No Crash, No Exploit: Automatic Verification of Embedded Kernels


General topic

embedded system security; secure embedded kernels; formal methods; abstract interpretation; absence of privilege escalation

Context

In most systems, the kernel is critical for security: it is the piece of software that ensures isolation between programs, so you don’t want it to fail in that task. You don’t want it to crash, either. We aim at verifying realistic embedded kernels (e.g. used in the Internet of Things) and for that we want to devise an almost fully automated approach that works on existing kernels.
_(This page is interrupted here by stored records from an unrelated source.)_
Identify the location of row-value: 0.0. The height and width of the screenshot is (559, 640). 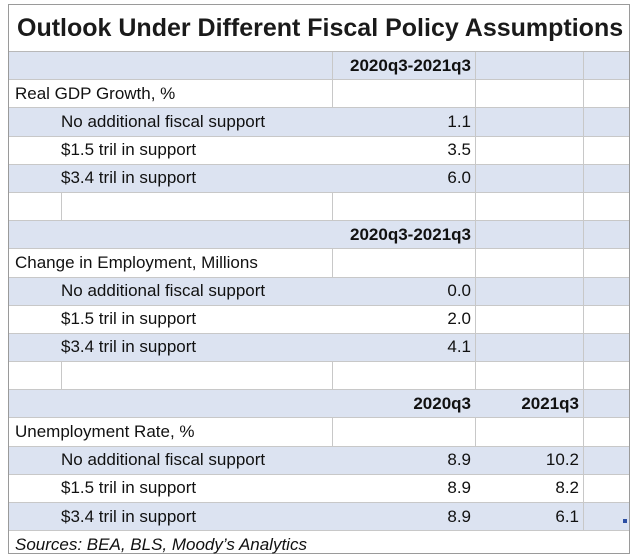
(459, 291).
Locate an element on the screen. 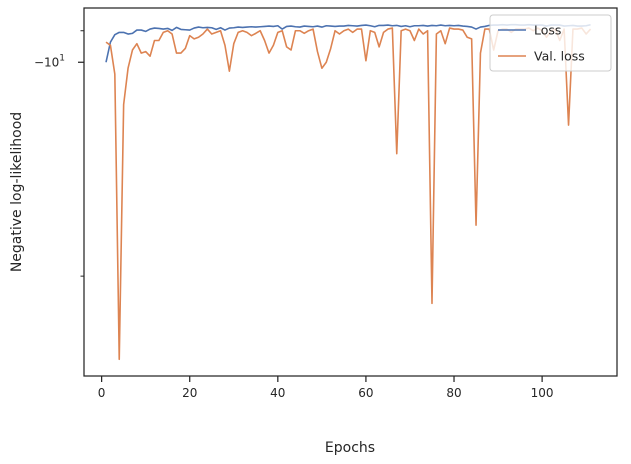  x-axis: 0 20 40 60 80 100 is located at coordinates (326, 388).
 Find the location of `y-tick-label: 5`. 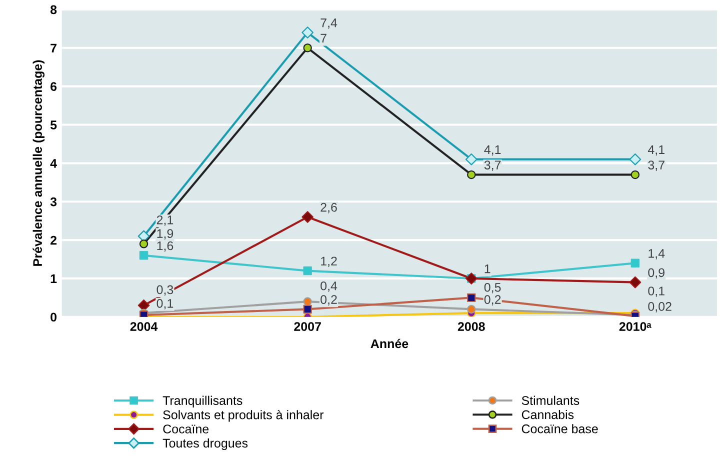

y-tick-label: 5 is located at coordinates (54, 125).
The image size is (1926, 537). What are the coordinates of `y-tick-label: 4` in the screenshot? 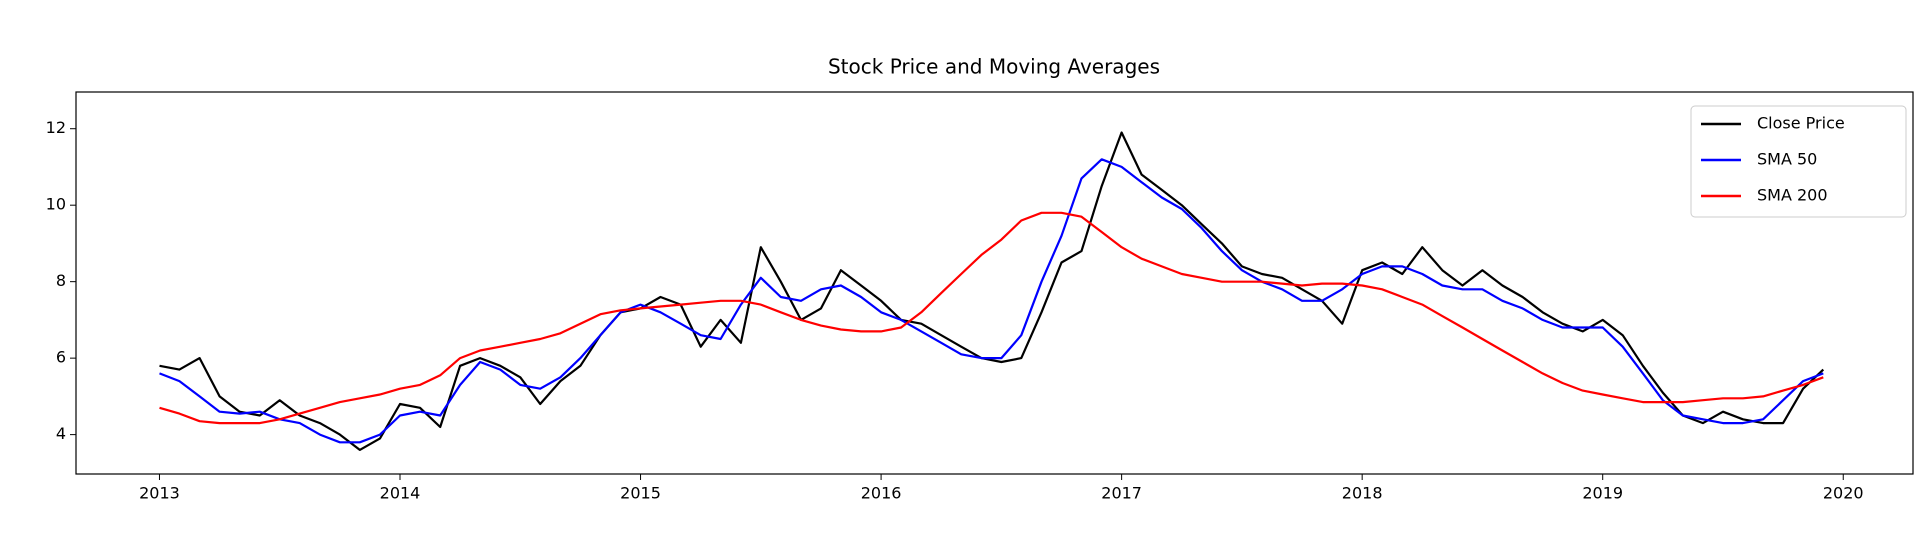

We want to perform this verification at the executable level (“binary” code), because all kernels use low-level, architecture-specific instructions. This is a challenge due to the low-level nature of binary: no explicit control flow, no types, legitimate integer overflows, etc. Another challenge is unbounded loops. Unbounded loops are loops whose number of iterations cannot be bounded statically. A simple example of such a loop is iterating over a linked list. Analyzing unbounded loops matters, because most real-time scheduling algorithms contain such loops.

Another difficulty of analyzing embedded kernels is that they are usually parameterized: values such as task priorities, or task memory region begin and end addresses, may be constant throughout execution of the system, but are not hardcoded in the kernel; instead, they are written in a special zone of memory called the interface between kernel and tasks. The memory structure of this zone is known but the precise values and addresses are not, which forces the code analysis to step up in terms of complexity.

Contributions

  • A new method for verifying absence of privilege escalation and absence of crash in an embedded kernel, based on abstract interpretation (handles loops and verifies kernels independently from the application).
  • A new abstraction of memory based on types, handling parameterization and improving scalability precision of the analysis.
  • We applied the technique to two embedded kernels (including an industrial one), demonstrating that our method can verify kernels with less than 58 lines of manual annotations (in some cases, requiring 0 lines of annotations, i.e. the kernel is verified without human intervervention).